Read each of the lines below and tally those with "agent"; the tally is the whole answer.

** Opening Task input block **

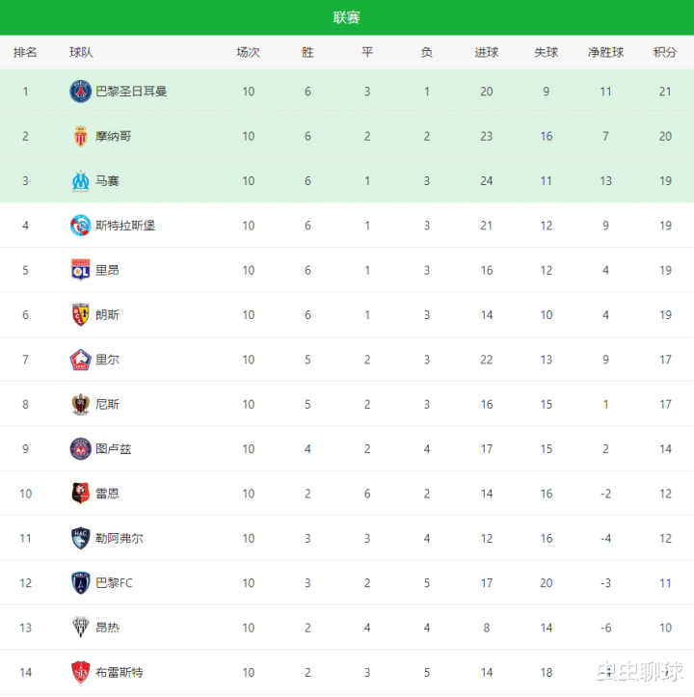694x697 pixels.
Task: Click the Strasbourg club crest icon
Action: point(81,226)
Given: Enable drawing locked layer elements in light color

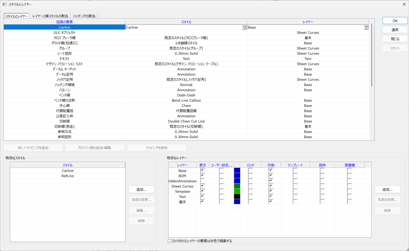Looking at the screenshot, I should coord(170,241).
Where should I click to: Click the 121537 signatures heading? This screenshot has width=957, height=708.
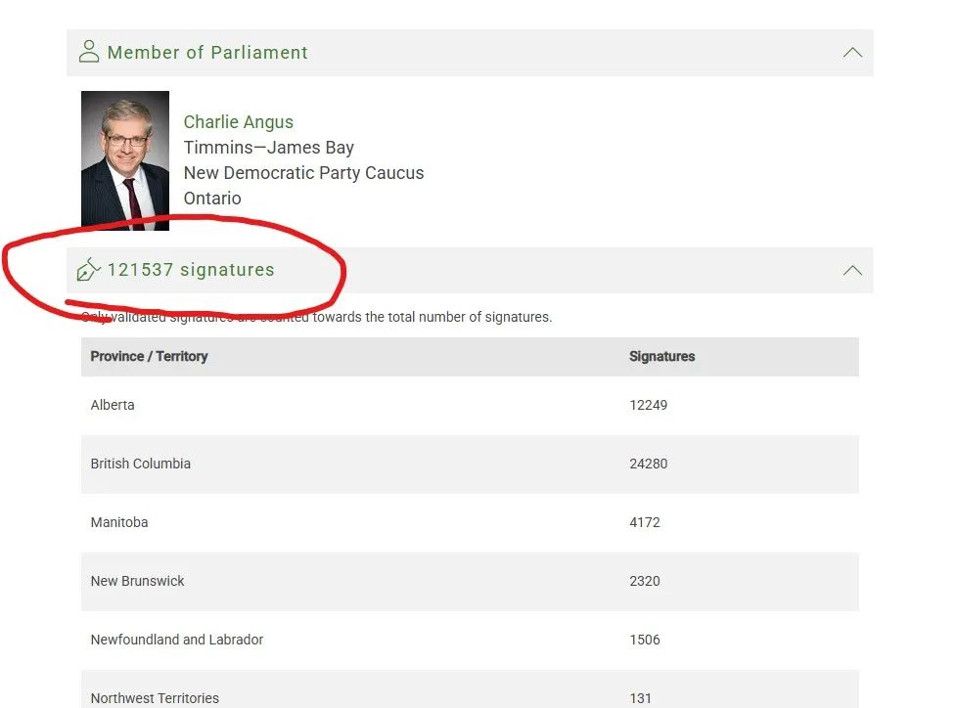[191, 270]
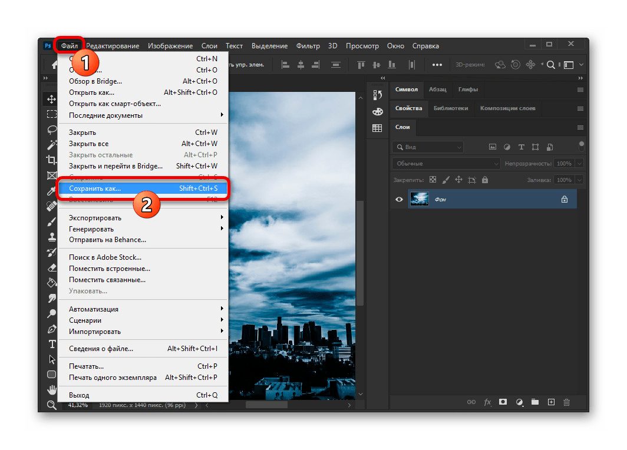Toggle the lock all layer button
This screenshot has width=627, height=450.
[485, 180]
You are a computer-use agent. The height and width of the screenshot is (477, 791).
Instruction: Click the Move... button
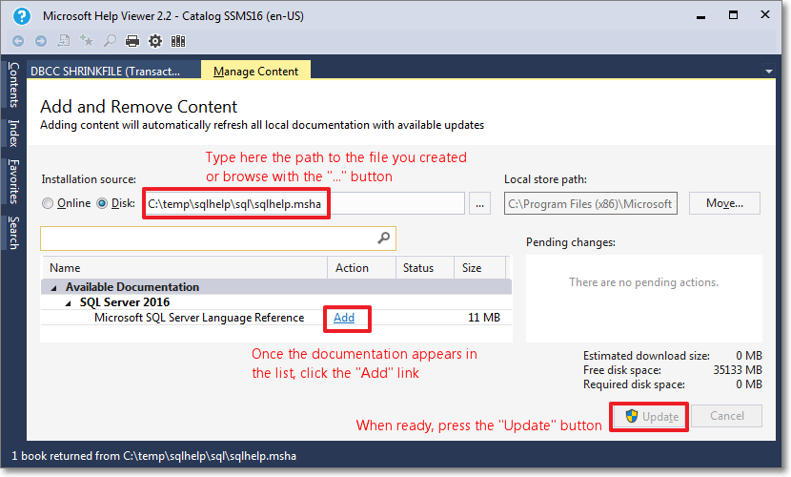coord(723,203)
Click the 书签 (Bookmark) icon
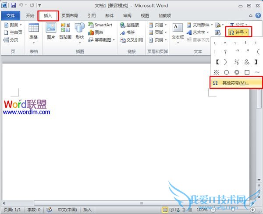Screen dimensions: 263x214 coord(130,32)
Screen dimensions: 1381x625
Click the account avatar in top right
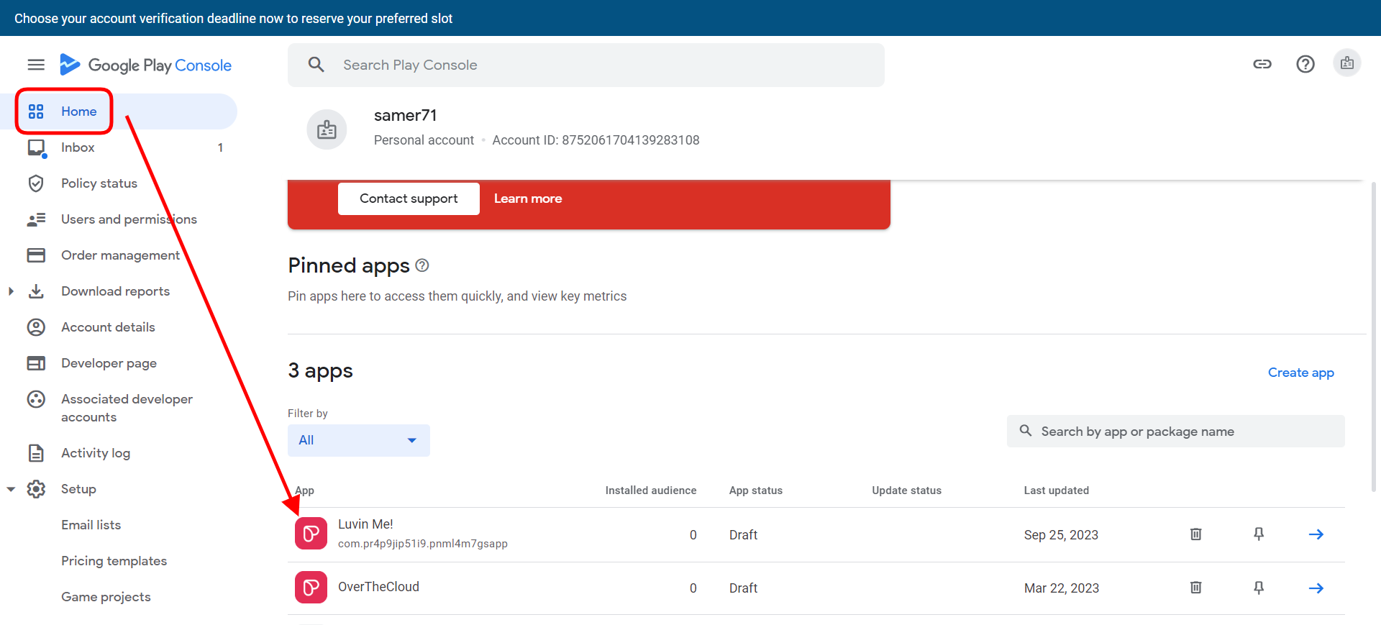click(1347, 63)
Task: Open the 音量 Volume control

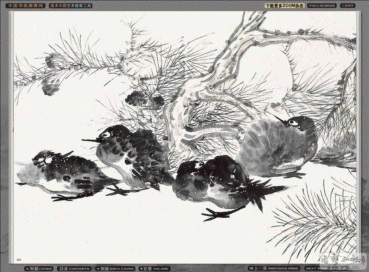Action: click(155, 269)
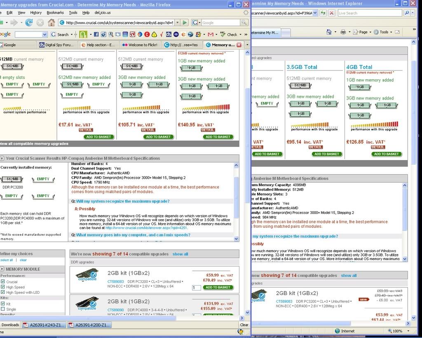
Task: Click the IE Tools gear icon
Action: click(376, 32)
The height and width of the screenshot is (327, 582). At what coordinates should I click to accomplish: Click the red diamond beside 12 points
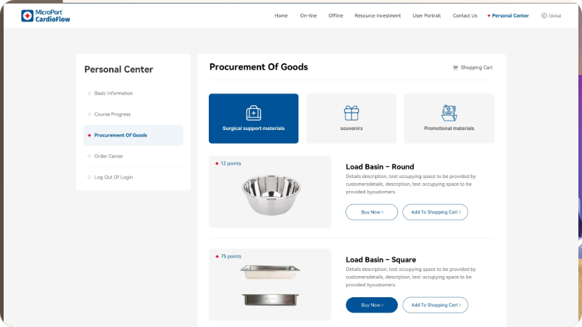[217, 164]
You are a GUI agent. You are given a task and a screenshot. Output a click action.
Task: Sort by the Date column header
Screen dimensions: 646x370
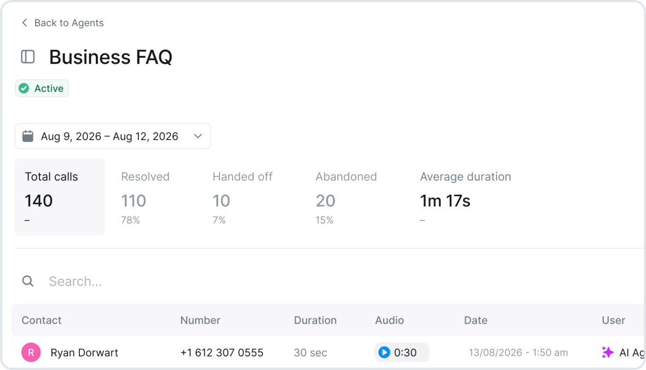475,320
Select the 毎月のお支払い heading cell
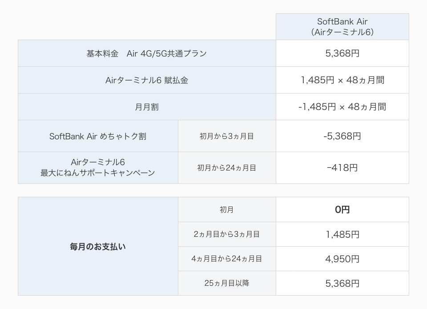Image resolution: width=427 pixels, height=309 pixels. coord(98,246)
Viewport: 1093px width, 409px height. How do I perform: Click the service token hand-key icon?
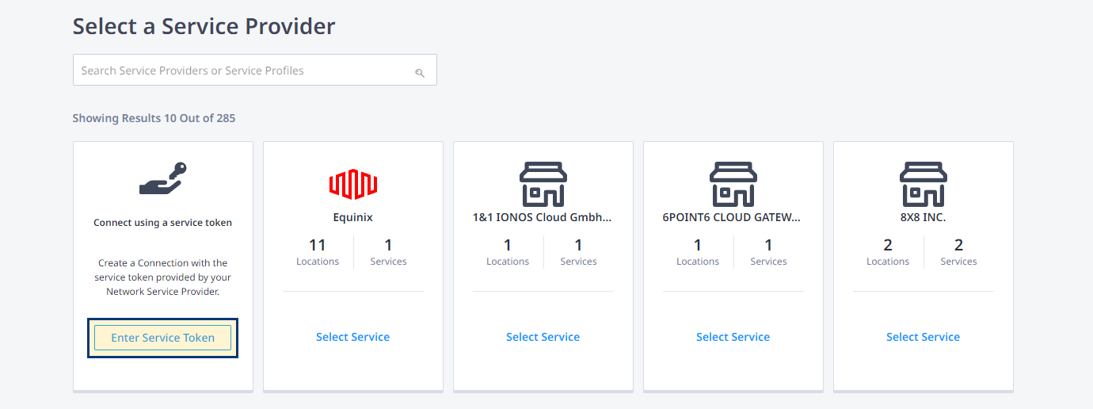coord(163,178)
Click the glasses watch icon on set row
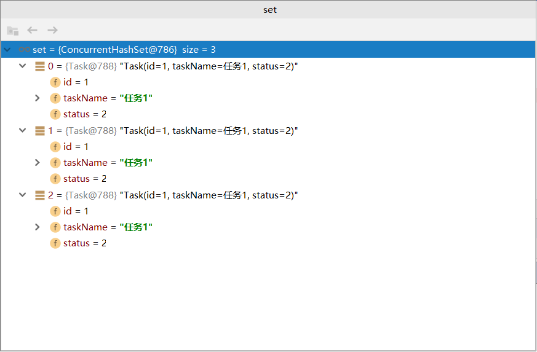537x352 pixels. click(24, 49)
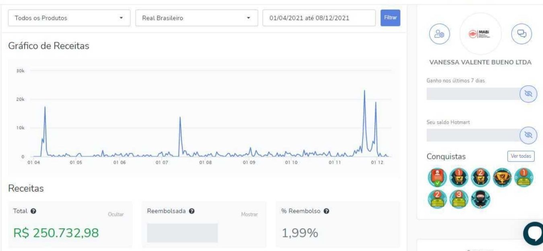Click the trophy achievement badge
The width and height of the screenshot is (543, 251).
point(502,177)
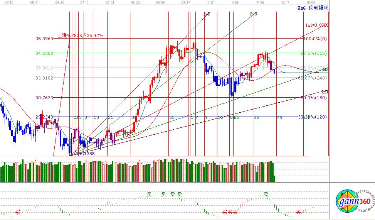This screenshot has width=375, height=220.
Task: Click the 26.1385 low price label
Action: [86, 153]
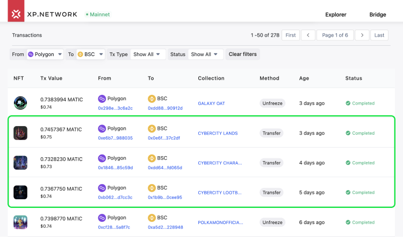Viewport: 403px width, 237px height.
Task: Click the Clear filters button
Action: click(243, 54)
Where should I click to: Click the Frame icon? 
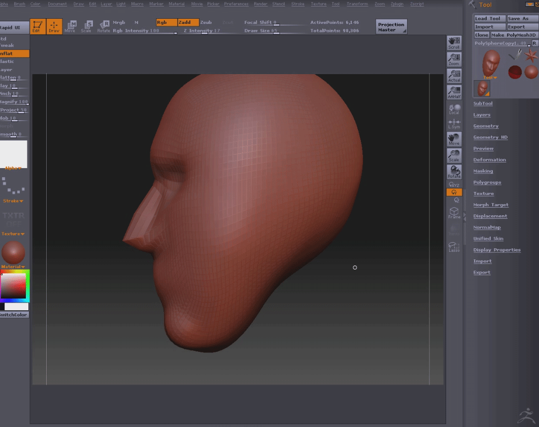(x=454, y=213)
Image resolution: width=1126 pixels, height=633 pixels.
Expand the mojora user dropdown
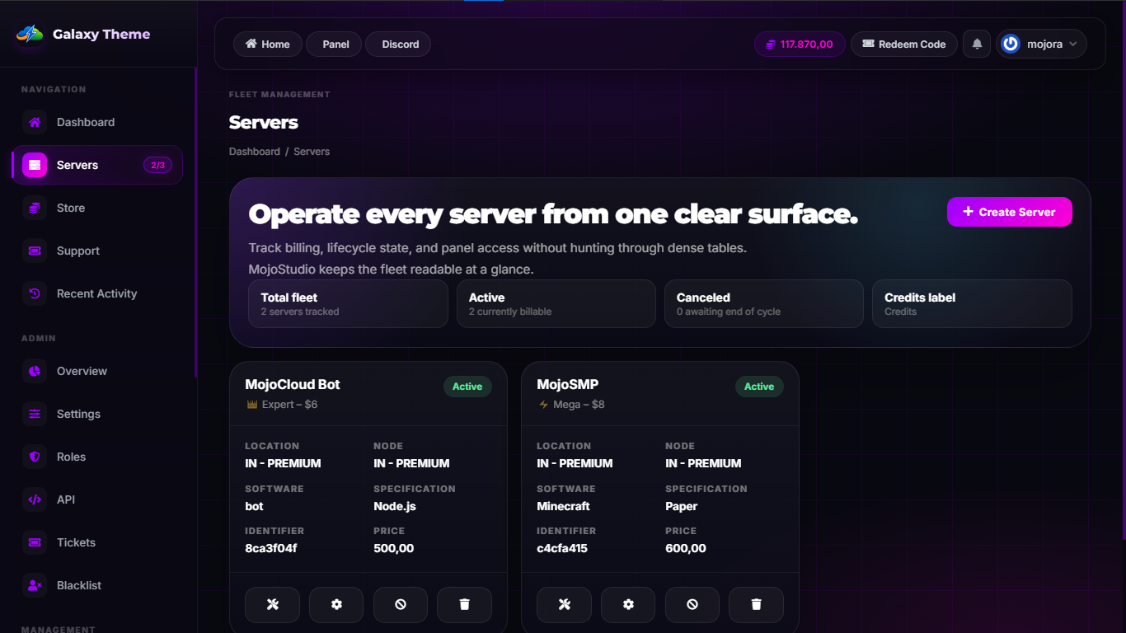[x=1042, y=45]
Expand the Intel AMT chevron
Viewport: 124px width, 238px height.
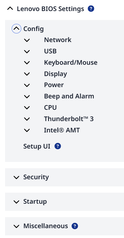pos(27,130)
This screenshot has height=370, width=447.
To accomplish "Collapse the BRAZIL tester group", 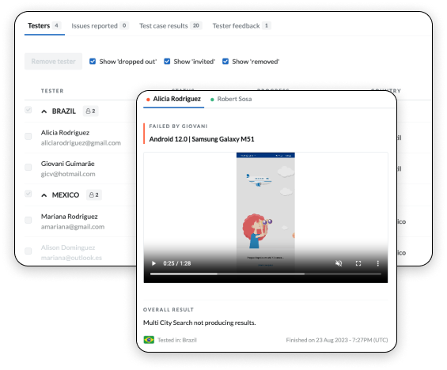I will click(44, 111).
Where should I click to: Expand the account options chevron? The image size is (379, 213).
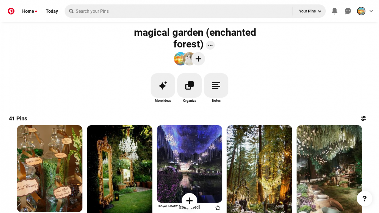tap(371, 11)
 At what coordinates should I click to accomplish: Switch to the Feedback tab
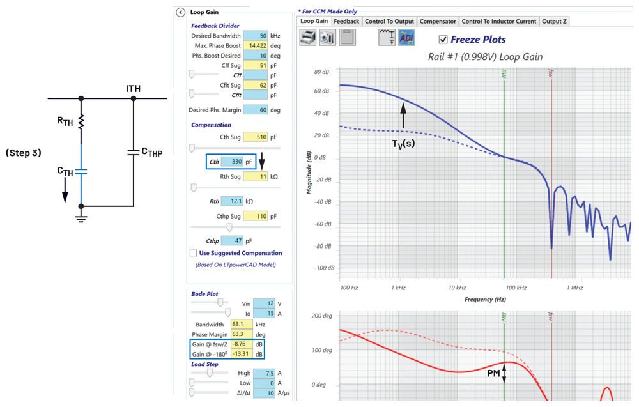pyautogui.click(x=346, y=20)
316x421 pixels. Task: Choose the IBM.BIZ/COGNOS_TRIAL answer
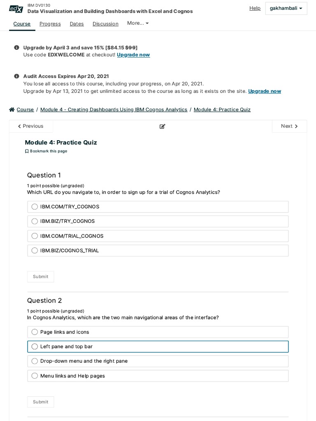35,250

** Closing Task input block **

§ **Solution**: 2